George Washington Papers

Charles Pettit to George Washington, 23 June 1781

From Charles Pettit

Philadelphia 23d June 1781.

Sir,

Having had the honor for some years past to serve the public in an employment under Your Excellency’s command,1 I cannot but feel a kind of obligation to make known to you the cause and manner of my quitting that employment, though it has latterly been but little under your immediate Notice. It would give me pain if on any occasion my conduct should be thought to merit Your Excellency’s disapprobation, and more particularly in a case of this kind, which, if not fairly understood, might wear the appearance of an improper withdrawing from the public service in a time of difficulty. I therefore hope the liberty I take in this communication will be excused.
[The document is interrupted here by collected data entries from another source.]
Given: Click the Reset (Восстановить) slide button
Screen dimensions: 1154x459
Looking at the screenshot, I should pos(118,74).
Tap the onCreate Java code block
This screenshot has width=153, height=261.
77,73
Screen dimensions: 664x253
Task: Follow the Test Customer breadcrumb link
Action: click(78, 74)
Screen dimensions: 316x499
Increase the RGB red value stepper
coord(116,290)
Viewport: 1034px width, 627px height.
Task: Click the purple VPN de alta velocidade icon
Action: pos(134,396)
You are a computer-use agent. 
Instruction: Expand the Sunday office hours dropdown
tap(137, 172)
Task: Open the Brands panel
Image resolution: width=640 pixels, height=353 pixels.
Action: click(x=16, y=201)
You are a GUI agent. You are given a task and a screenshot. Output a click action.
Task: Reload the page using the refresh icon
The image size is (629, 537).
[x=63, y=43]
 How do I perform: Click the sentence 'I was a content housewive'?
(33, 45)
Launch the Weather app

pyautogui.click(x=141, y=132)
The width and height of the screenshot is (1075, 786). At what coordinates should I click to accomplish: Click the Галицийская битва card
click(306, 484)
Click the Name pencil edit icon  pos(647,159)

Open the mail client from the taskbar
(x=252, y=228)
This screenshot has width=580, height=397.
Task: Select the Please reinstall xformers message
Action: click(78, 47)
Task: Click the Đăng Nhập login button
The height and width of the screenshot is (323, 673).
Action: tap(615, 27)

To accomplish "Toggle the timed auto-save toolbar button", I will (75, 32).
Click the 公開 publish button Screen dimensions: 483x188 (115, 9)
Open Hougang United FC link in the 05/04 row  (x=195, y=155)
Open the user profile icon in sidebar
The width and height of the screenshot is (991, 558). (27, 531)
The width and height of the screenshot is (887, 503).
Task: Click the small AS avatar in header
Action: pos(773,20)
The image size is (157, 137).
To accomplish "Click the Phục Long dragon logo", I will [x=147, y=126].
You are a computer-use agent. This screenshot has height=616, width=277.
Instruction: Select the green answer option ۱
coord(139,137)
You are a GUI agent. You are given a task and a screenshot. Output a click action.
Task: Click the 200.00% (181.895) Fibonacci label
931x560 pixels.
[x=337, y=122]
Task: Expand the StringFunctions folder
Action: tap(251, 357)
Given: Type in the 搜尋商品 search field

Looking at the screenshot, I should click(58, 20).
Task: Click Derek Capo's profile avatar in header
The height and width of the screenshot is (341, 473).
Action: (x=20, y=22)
In March last the Quarter Master General was pleased to give me an extract from a plan he had prepared to lay before Congress for reforming the Staff departments, in which he proposed the abolition of the Office of Assistant Quarter Master General.2 I had for some time wished to be honorably disengaged from a business which fell short of affording me the means of a decent support for my family, especially as my private fortune was too slender to make up the deficiency by it’s annual produce; but having so lately been honored with a reappointment,3 after having expressed to Congress a desire to decline it, I felt myself too delicately circumstanced to tender a resignation on the first intimation of the Quarter Master General’s plan. I have since, however, on considering the alteration of circumstances which has taken place in the schemes of finance & in the mode of collecting supplies, which has rendered this office less necessary than it was formerly,4 thought it my duty, as well with regard to the public as to myself, to make such a tender, a copy of which, together with a copy of the answer I have this day received from Congress, I take the liberty to inclose herewith.5 I have the honor to be, with perfect respect, Your Excellency’s most obedient & most humble servant

Cha. Pettit

ALS, DLC:GW; copy, NHi: Reed Papers.

1For Pettit’s appointment as assistant quartermaster general, see General Orders, 24 March 1778.

2The extract has not been identified, but Q.M. Gen. Timothy Pickering wrote Samuel Huntington, president of Congress, from Philadelphia on 24 March 1781 with a plan to revamp the quartermaster general’s department that included abolishing the office of assistant quartermaster general (see DNA:PCC, item 147; see also Board of War to GW, 22 March, and n.1 to that document).

3For Pettit’s reappointment, see Huntington to GW, 26 July 1780.

4Robert Morris, superintendent of finance, had instituted a system of contracting for supplies (see Morris to GW, 29 May and 2 July 1781).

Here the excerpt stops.